There’s my policy. Take up other candidates’ policies with those other candidates.
Critique offered, not on substance but delivery: you talk pretty quickly, are prone to making large gestures and tend to be loud without much inflection. It makes you come across as much more aggressive than you actually are. Too much cross on Lincoln-Douglas, my man.
I will block chronic troublemakers or vulgarians. (I don’t think I’ve exercised that authority much.)
Methinks you is too honest to be a real politician.
Dicta, you recognize the policy/CX rat-a-tat! I did a year and a half of policy before switching to LD my final semester. I also did four MHS spring plays and three one-act plays.
I’d like to say high school speech and theater ruined my public speaking. But I think the problems you cite are part of an earlier stamped character. Maybe I really am that aggressive… although, believe it or not, when I first reviewed this video, I thought I was calmer than usual.
On volume—I may suffer from teacher voice. I have spent most of my professional life walking into rooms with a couple dozen bubbly children and competing for their attention. When I walk into a room, my default setting is to project my voice to the back of the hall. I expect to hear my voice ping off the back wall. Darned microphones! I’ll keep working on adjusting for audio equipment. (Feel free to elect me to the Senate, where I can really get some practice not trying to fill the hall with my voice… though oh! what a stately building in which to speak!)
Oh well, back to the practice room. Practice, practice—breathe—practice.
Cory, Trump can relate to your problems with microphones. :) I think your enthusiasm for your subject matter is infectious. Don’t let the critics steal your thunder!

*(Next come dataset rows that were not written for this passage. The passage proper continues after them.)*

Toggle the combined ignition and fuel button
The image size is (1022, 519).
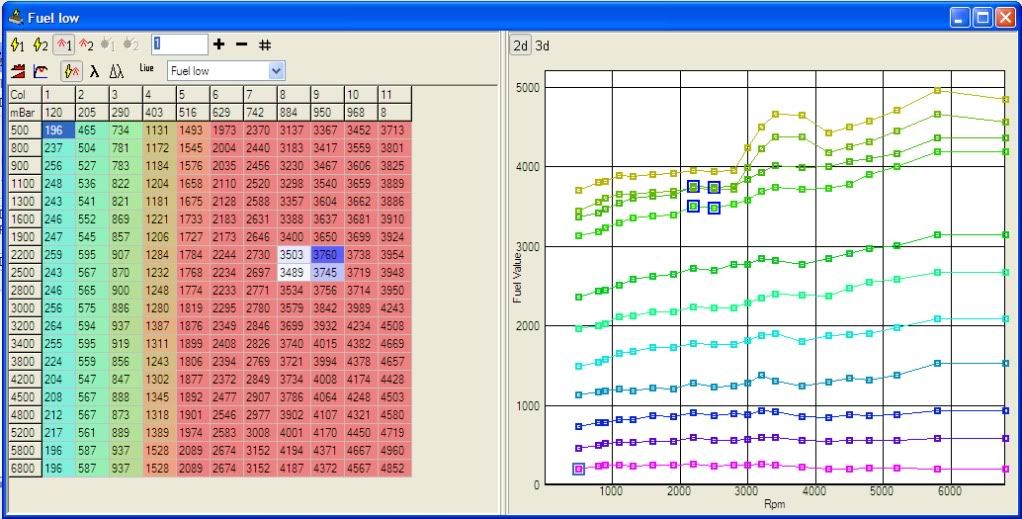point(71,72)
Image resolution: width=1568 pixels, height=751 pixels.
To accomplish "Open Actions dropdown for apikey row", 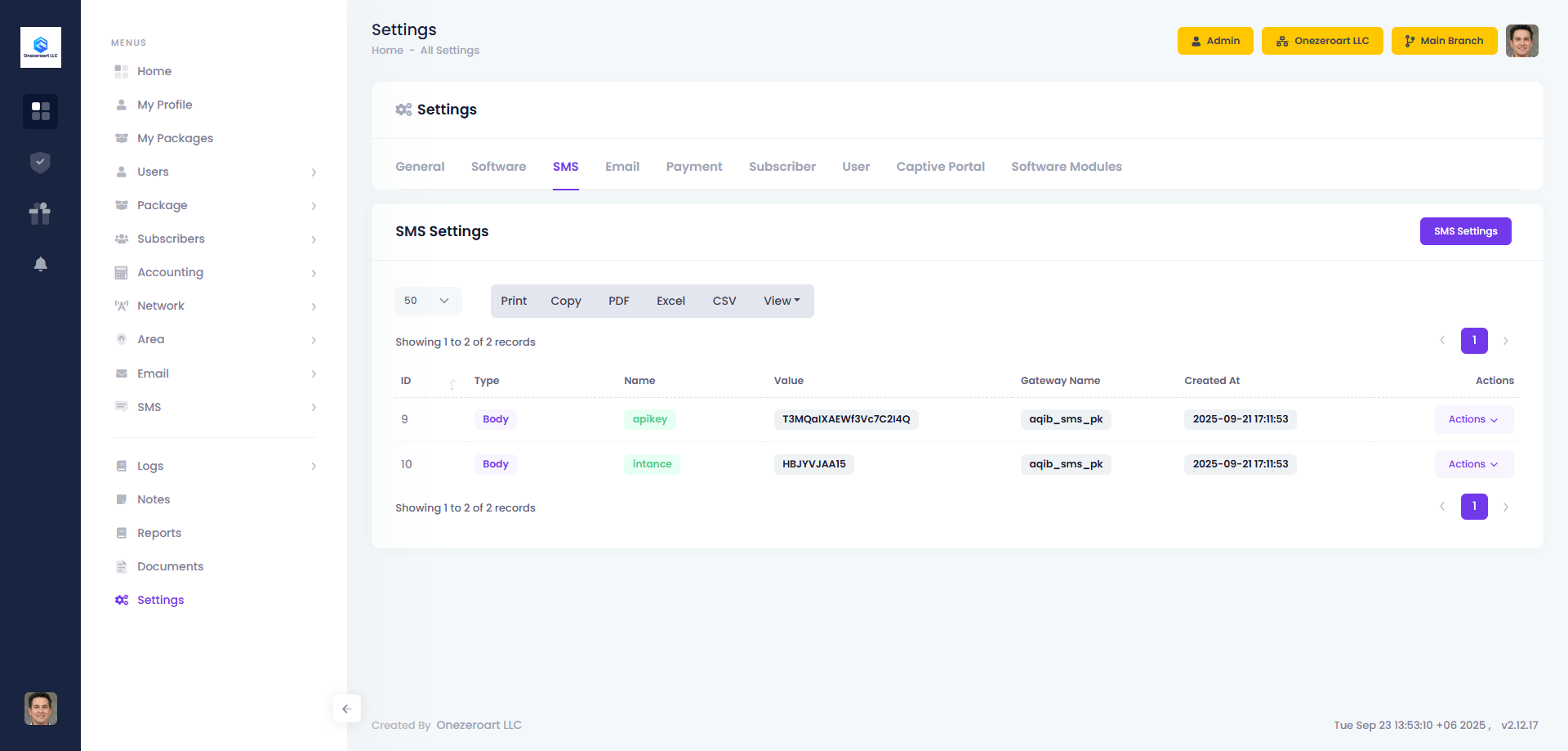I will point(1473,419).
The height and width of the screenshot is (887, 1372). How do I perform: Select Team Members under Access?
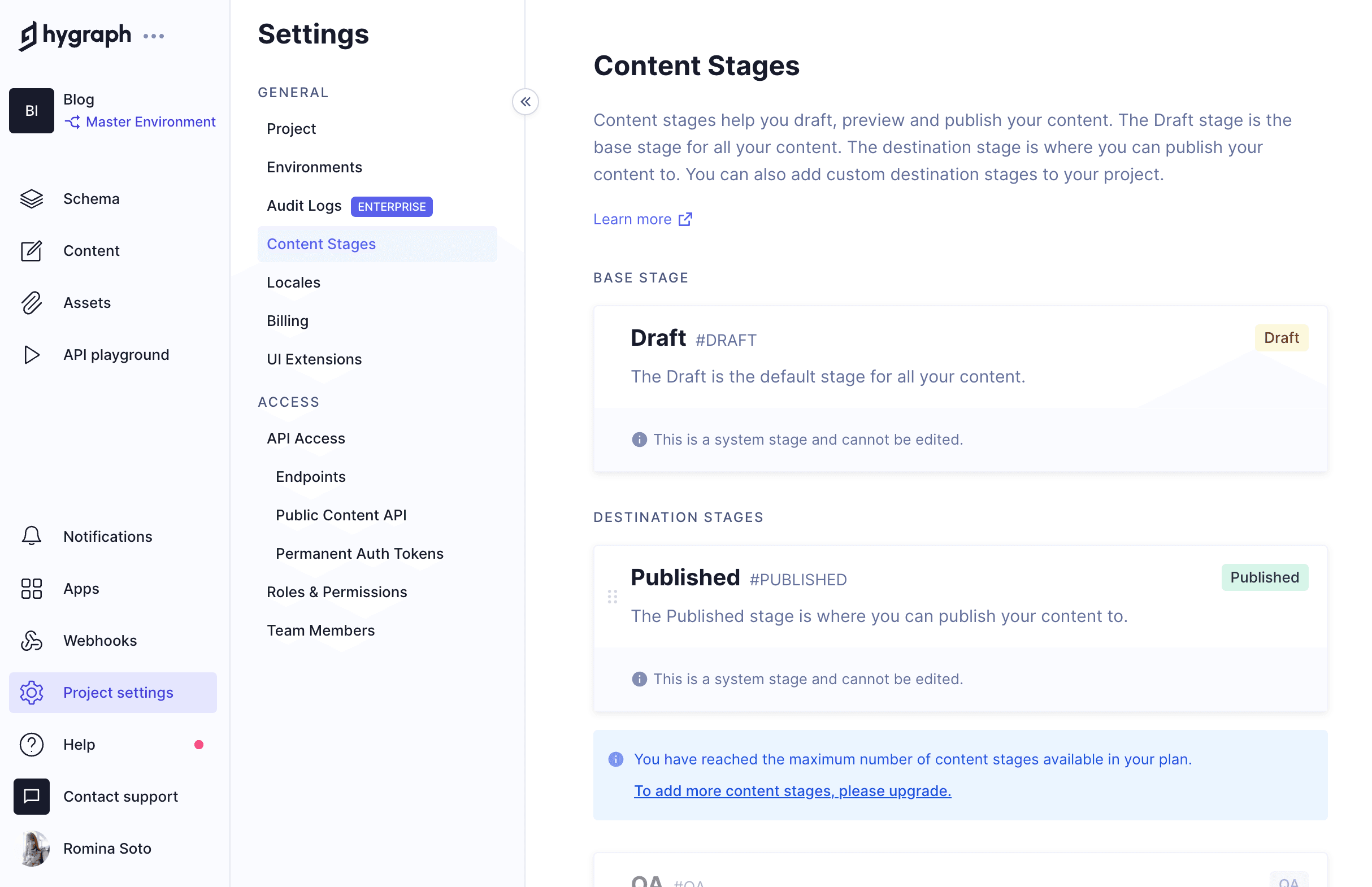click(x=321, y=629)
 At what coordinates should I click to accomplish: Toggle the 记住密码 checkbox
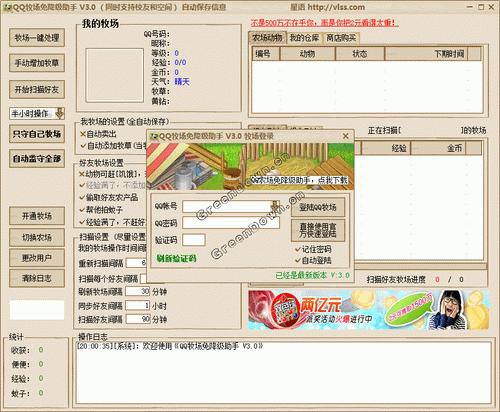point(313,249)
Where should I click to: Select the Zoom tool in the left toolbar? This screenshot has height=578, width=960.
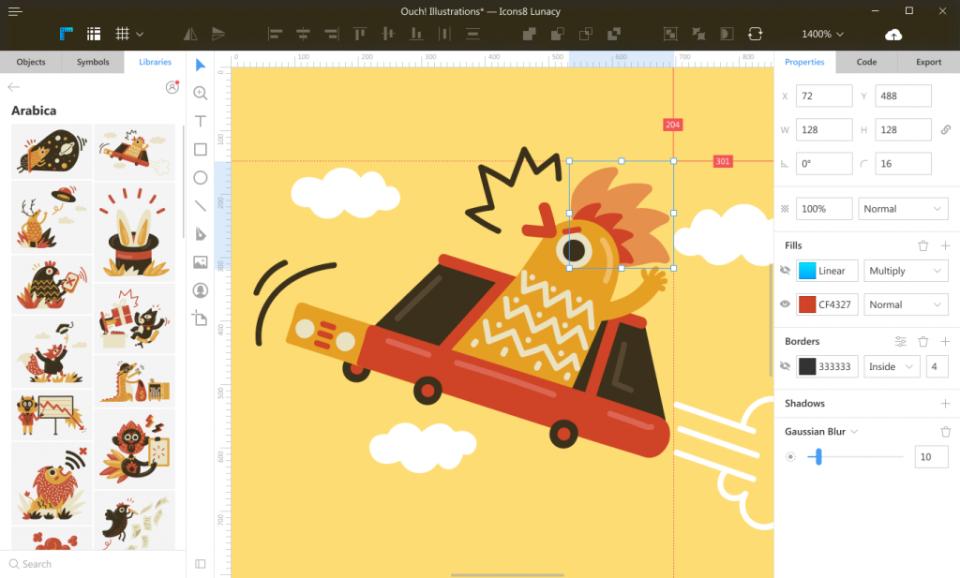click(x=200, y=93)
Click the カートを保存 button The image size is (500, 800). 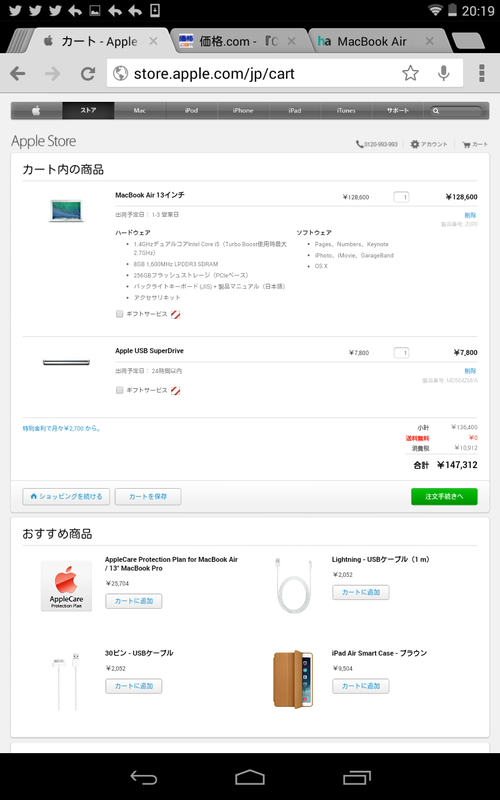pyautogui.click(x=148, y=496)
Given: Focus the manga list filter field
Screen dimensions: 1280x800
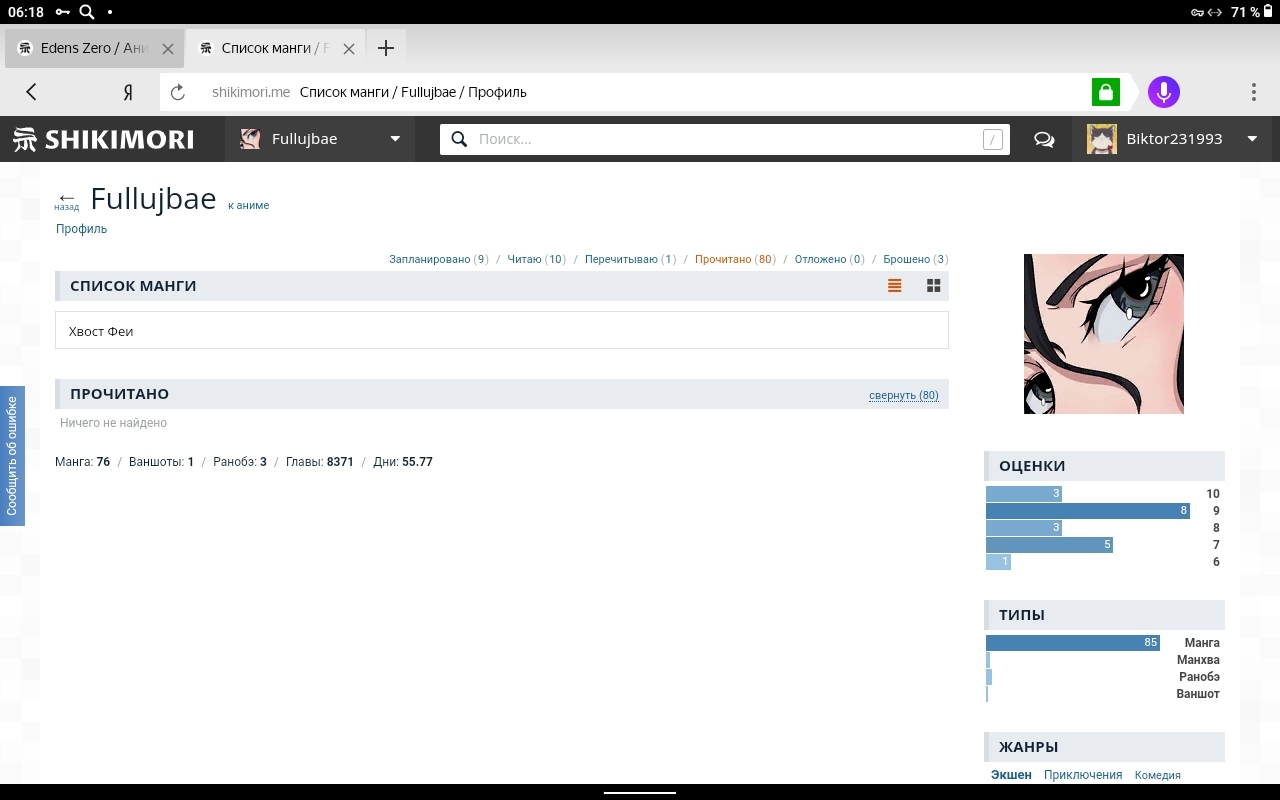Looking at the screenshot, I should point(501,331).
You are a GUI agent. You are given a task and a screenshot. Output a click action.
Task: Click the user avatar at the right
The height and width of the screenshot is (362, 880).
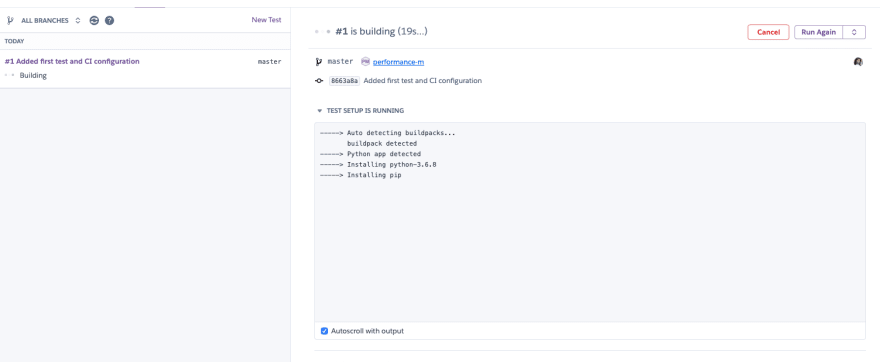[858, 62]
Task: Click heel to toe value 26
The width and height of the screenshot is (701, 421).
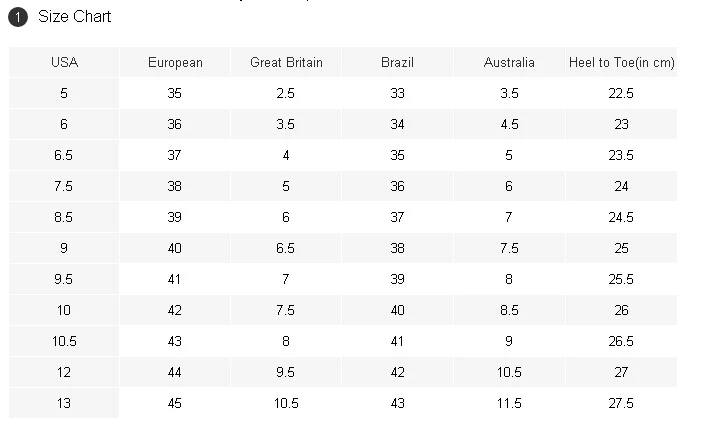Action: (621, 310)
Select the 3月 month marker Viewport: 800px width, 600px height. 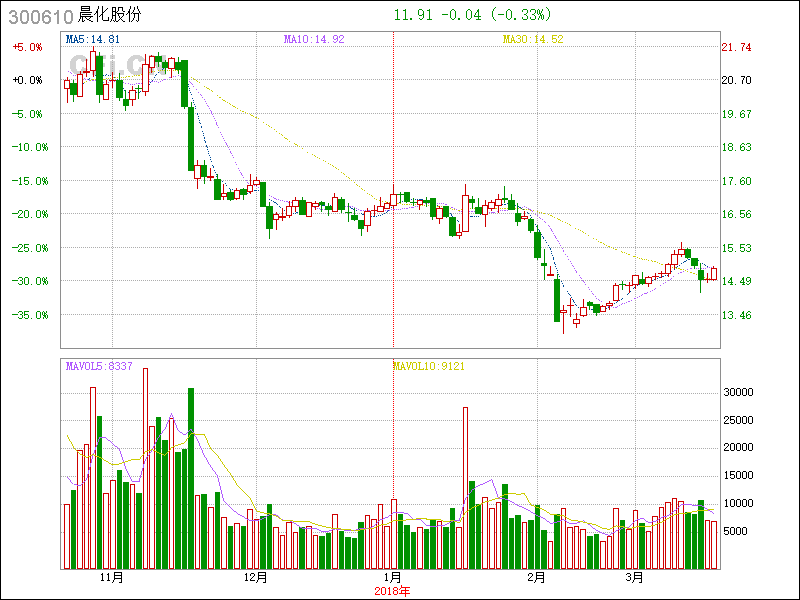[634, 578]
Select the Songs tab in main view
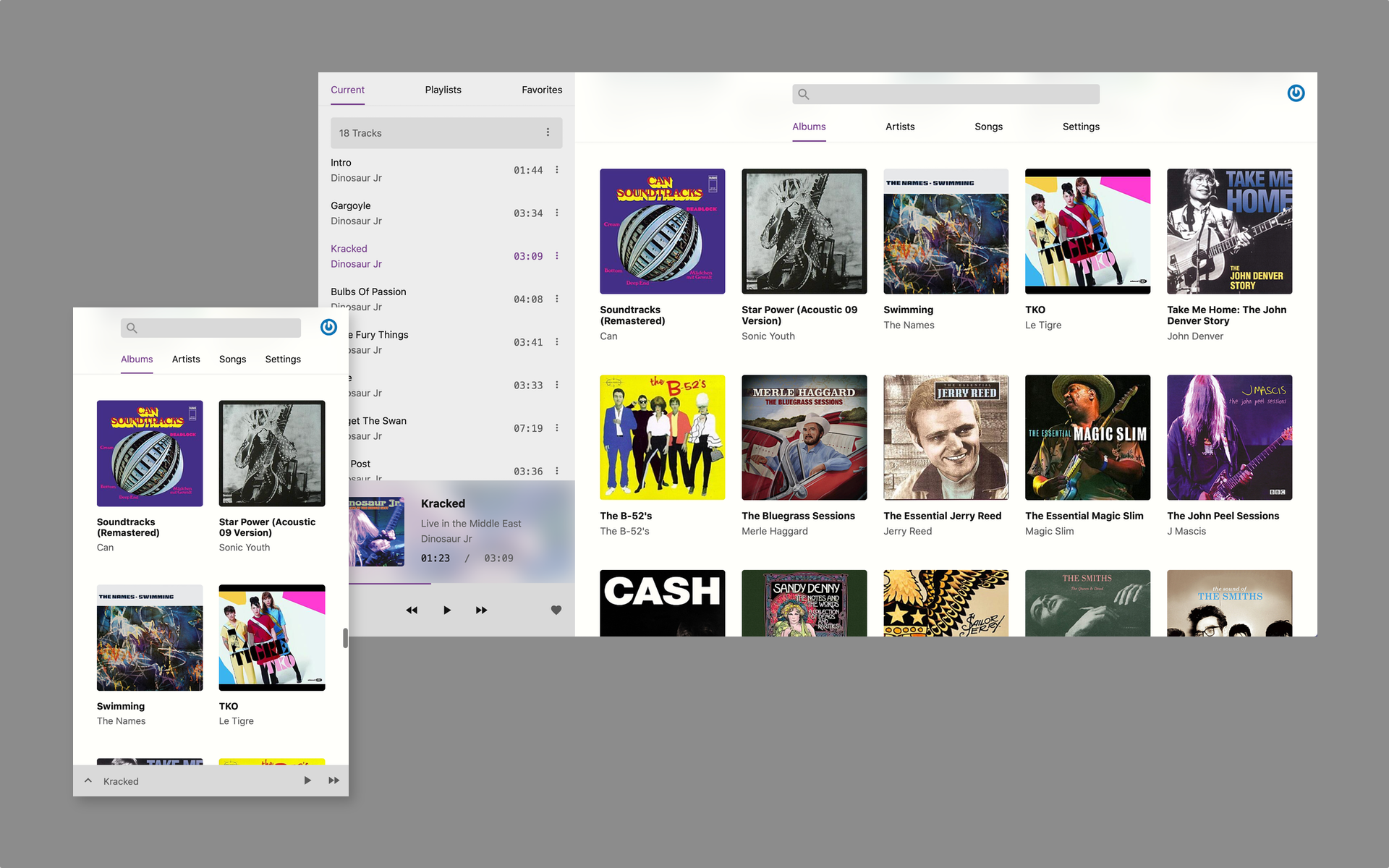1389x868 pixels. 989,126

Thanks, Darin. You hit on the excuse I usually make for myself: I’m genuinely excited about this stuff. Same thing happens when I walk into the classroom and get to discuss French verb conjugation, or the quadratic formula, or Chapter 4 of Of Mice and Men (Crooks, Lennie, Candy, and Curley’s wife! The symmetry! The stagecraft! Wow!)—we get to talk about important, interesting things! We get to explore ideas! At a candidate forum, we get to talk about things we’re going to vote on that could change our state for the better! Maybe the question isn’t why I’m talking so excitedly; the question is why isn’t everyone else?
Cory, I have the same problem with public speaking… And I blame Doc… I don’t know how many times I heard him say, “Project… Project… PROJECT!!!”…
D Bice, deep down, that may well be what’s at work in my soul, the fear that if I start mumbling, if I don’t push from the diaphragm and enunciate, Doc is going to cry out from the back of our dark auditorium, “I CAN’T HEAR YOU!”